Spazio Chiaramonte: lettera aperta a Mario Incudine

Spazio Chiaramonte: lettera aperta a Mario Incudine

Gennaio 7, 2019 0 Di Irene Savasta

Riceviamo e volentieri pubblichiamo una lettera inviataci dall’associazione “Spazio Chiaramonte”. Buona lettura.

“Gent.mo Mario Incudine,
come concittadini e come componenti della nostra Associazione non possiamo che essere onorati di poter annoverare tra noi chiaramontani un nome prestigioso come il suo.
Abbiamo già avuto modo di apprezzare l’entusiasmo, la professionalità, il significativo contributo da lei apportato nel creare una nuova realtà culturale a Chiaramonte, una città che, insieme alle sue tradizioni, mantiene sempre vivo il senso di comunità, un valore, questo, che come associazione ci proponiamo di preservare e di esercitare in tutti gli ambiti del vivere sociale, attraverso la riflessione su temi determinanti per la nostra città.
E così, come nostro concittadino, certi della sua disponibilità al confronto, abbiamo ritenuto opportuno indirizzarle questa lettera per condividere senza alcun intento polemico alcune considerazioni sulla realizzazione del Teatro Comunale, un evento che ha dato lustro alla nostra città ma che presenta dei retroscena non meno importanti e che vanno resi noti per questioni di trasparenza e nell’interesse dei cittadini.
Il teatro, come lei ben sa, è stato inaugurato in tempi brevissimi, quasi come sorto dal nulla, ma quello che è certo è che i 160.000 euro spesi per la trasformazione della Sala pluriuso Sciascia in Teatro Comunale, non sono frutto di virtuosismi amministrativi, come qualcuno vorrebbe far credere, ma sono stati prelevati dai 465.000 euro che TERNA, a seguito di accordi presi nel 2011 con il Comune e la Regione, dovrà versare al Comune di Chiaramonte Gulfi per la realizzazione dell’elettrodotto “Chiaramonte Gulfi –Ciminna”.
La storia di questa opera, la cui realizzazione è stata molto discussa, risale agli anni Novanta, quando a Chiaramonte, con il consenso dell’amministrazione del tempo, venne fatta installare una grande sottostazione di AT (alta tensione) in c.da Dicchiara lungo la SS 514 CT-RG. Tale sottostazione ha modificato profondamente l’aspetto della contrada, ha comportato l’estirpazione di ulivi , la svalutazione di fondi agrari e ha anche suscitato e continua a suscitare preoccupazioni e dubbi circa eventuali danni alla salute a causa dell’elettrosmog.
Nonostante ciò, divenuta ormai strategica e fondamentale per la gestione energetica regionale, questa sottostazione nei prossimi mesi sarà ampliata e diverrà parte fondamentale del nuovo elettrodotto a 380 kW “Chiaramonte Gulfi- Ciminna”. Proprio per questo TERNA corrisponderà al Comune di Chiaramonte Gulfi la somma di 465.000 euro da impiegare in opere di compensazione.

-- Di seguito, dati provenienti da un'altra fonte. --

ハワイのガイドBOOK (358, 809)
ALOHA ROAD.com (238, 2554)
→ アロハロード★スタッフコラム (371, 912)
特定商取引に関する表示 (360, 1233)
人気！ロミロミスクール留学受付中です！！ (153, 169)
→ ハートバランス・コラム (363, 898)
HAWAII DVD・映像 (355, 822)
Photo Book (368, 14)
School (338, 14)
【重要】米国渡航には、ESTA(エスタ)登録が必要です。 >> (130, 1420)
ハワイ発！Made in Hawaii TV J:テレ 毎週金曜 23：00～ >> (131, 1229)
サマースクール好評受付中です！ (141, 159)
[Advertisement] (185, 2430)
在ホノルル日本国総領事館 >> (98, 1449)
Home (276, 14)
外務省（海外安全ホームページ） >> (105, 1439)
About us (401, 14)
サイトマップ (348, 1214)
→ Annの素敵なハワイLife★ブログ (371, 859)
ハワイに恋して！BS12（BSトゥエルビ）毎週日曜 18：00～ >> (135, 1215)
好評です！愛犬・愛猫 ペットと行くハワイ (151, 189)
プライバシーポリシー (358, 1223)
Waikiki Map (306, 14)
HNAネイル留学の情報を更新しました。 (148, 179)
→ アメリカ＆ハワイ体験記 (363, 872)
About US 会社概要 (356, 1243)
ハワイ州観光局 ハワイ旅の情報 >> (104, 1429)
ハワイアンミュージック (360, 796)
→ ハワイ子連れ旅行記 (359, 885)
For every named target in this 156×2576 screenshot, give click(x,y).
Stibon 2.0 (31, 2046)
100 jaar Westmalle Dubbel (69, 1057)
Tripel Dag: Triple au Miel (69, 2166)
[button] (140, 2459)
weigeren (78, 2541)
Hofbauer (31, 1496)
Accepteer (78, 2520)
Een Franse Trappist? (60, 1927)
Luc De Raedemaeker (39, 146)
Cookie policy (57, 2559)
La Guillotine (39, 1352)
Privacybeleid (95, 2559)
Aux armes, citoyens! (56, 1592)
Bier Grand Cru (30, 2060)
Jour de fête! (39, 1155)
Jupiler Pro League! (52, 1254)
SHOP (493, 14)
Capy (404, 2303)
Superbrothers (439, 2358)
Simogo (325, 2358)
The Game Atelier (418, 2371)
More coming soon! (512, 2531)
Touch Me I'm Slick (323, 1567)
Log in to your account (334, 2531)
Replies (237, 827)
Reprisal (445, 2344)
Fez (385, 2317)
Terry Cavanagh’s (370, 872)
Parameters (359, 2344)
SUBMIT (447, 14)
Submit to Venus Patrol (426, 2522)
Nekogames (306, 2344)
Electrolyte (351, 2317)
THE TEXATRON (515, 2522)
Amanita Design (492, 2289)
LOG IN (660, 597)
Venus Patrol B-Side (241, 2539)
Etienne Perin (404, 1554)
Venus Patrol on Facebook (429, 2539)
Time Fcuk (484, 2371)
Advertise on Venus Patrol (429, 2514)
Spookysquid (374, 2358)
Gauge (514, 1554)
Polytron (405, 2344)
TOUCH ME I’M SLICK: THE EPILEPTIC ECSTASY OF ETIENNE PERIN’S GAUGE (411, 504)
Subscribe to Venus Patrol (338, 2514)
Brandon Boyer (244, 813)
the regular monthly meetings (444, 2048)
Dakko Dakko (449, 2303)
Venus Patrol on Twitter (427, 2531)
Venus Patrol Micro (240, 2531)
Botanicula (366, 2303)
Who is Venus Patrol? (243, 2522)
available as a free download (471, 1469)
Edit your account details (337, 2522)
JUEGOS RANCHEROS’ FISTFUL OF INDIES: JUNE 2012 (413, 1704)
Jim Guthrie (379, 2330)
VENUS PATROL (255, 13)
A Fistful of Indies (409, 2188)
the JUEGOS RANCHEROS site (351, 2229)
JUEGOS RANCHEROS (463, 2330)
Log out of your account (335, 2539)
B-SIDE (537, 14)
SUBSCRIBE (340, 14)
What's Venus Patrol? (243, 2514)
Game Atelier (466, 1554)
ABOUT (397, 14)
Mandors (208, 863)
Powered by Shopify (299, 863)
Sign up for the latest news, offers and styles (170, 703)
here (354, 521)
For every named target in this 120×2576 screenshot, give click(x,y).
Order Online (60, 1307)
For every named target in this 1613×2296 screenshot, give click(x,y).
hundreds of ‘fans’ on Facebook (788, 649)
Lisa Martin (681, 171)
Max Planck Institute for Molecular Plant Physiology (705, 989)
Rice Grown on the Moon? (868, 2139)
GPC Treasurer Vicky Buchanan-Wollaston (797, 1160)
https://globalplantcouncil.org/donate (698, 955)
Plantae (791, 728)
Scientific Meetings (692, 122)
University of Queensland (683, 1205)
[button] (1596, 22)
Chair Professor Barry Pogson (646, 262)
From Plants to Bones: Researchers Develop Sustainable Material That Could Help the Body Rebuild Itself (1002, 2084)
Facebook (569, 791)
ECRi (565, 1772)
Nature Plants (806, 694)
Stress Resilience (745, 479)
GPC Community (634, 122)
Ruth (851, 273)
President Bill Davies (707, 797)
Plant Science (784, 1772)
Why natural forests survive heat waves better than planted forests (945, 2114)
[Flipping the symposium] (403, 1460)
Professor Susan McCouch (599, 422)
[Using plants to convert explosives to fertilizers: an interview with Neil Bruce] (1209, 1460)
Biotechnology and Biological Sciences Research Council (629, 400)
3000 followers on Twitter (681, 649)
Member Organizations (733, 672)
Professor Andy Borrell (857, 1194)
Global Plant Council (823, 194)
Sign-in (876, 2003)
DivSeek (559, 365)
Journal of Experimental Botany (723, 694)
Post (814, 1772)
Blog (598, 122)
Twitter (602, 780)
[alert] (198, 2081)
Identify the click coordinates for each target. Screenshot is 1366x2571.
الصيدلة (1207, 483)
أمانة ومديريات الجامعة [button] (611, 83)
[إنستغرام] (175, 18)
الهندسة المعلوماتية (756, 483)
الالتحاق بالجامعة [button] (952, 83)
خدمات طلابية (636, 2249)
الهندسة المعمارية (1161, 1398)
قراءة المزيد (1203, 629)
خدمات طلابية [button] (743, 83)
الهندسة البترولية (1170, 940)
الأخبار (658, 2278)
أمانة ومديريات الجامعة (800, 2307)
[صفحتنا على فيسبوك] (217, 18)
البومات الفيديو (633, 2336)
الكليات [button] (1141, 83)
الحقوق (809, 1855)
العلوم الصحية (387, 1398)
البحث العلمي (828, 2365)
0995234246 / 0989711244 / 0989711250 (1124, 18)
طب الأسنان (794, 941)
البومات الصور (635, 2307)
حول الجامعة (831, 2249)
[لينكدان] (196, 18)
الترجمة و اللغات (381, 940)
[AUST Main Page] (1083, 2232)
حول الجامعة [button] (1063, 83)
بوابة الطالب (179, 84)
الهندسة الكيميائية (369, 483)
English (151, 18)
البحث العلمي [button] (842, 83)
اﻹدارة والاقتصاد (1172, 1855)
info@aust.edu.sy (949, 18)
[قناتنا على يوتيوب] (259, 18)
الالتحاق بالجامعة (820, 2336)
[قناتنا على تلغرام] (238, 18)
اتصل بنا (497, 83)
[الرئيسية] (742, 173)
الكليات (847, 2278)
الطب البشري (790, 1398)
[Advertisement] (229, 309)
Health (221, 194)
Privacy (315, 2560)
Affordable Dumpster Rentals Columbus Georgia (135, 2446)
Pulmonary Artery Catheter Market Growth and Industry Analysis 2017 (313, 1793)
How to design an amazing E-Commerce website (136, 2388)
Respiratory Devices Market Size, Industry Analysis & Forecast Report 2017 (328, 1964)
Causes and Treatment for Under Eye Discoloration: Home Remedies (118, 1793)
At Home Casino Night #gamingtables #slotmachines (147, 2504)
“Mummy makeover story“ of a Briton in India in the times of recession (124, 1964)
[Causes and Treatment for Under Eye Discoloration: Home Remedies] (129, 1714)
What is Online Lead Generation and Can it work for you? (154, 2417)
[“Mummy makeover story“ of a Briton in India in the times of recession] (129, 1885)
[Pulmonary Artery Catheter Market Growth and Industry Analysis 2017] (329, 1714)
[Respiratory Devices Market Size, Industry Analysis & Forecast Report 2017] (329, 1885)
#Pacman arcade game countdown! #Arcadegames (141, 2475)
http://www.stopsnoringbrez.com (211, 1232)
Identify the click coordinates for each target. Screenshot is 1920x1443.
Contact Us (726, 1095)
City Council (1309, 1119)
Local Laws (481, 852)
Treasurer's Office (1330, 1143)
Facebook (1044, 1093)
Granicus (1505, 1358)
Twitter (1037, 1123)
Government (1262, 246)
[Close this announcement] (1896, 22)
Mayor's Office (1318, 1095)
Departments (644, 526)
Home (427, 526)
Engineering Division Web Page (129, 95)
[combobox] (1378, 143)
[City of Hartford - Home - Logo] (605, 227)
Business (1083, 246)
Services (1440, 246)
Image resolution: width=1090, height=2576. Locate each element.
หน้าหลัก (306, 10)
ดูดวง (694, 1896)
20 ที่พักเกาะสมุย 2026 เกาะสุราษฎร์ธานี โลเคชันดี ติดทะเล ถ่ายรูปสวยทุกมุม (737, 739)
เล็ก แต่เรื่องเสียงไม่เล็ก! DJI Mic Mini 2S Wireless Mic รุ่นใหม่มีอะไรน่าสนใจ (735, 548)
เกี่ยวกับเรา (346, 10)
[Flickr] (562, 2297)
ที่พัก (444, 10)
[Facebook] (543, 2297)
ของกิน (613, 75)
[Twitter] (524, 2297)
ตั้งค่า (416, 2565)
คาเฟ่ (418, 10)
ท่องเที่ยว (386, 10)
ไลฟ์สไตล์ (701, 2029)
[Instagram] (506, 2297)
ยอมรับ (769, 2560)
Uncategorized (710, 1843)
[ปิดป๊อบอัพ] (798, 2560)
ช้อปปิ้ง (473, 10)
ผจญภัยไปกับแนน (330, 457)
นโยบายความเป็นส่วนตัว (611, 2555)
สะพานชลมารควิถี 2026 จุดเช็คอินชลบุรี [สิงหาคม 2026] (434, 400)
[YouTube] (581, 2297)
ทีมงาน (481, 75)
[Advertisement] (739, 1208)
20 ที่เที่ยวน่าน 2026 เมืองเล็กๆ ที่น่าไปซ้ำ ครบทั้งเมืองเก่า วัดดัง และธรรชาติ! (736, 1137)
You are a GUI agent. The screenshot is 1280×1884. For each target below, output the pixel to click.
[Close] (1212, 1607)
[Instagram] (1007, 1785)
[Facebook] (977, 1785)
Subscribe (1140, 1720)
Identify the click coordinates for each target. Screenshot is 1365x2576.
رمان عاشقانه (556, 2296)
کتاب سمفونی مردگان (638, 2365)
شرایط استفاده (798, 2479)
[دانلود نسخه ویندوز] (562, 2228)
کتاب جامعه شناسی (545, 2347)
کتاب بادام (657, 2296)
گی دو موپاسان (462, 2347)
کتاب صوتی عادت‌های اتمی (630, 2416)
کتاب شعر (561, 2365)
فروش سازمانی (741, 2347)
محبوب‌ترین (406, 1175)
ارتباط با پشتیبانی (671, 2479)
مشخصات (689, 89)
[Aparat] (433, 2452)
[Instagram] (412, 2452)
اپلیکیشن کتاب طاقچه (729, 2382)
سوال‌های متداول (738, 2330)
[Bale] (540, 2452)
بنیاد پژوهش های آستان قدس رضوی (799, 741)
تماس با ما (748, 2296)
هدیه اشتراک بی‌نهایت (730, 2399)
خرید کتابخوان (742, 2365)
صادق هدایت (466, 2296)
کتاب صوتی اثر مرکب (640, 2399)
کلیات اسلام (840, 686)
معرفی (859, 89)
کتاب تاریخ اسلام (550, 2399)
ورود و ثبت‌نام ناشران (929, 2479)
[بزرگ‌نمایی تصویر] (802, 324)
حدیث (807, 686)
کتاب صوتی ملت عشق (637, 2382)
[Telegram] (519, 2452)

La somma, è volta a compensare gli impatti territoriali residui legati alla realizzazione dell’opera per la parte ricadente nel territorio del nostro Comune attraverso la realizzazione di opere di riqualificazione urbanistica e ambientale del centro urbano e/o opere di riqualificazione della viabilità urbana ed extraurbana.
Proprio per questo, considerata l’origine e la destinazione di questi fondi, pur riconoscendo la valenza culturale del teatro comunale, ci chiediamo come la “sua creazione” possa compensare gli squilibri ambientali che le aziende e i residenti delle contrade interessate dalla centrale hanno sopportato e dovranno sopportare, e come dal nuovo teatro ci si possa sentire rassicurati circa gli effetti dell’elettrosmog sulla salute dei cittadini .
E’ giusto da un punto di vista etico e morale usare dei fondi destinati a compensazione e riduzione di evidenti effetti ambientali per realizzare opere di tutt’altro genere, sicuramente significative e importanti, ma che poco hanno a che vedere con l’interesse primario della collettività e della salute dei cittadini?
Come concittadino, come parte della nostra comunità, conoscendo il suo attaccamento per la nostra terra e la sua sensibilità di artista, abbiamo voluto renderla partecipe delle scelte politiche che si operano in questa città.
Ci auguriamo che essi possano suscitare in lei curiosità ed interesse e che a partire da un giudizio obiettivo sulla nostra città lei possa suggerire e apportare validi contributi per un futuro migliore”.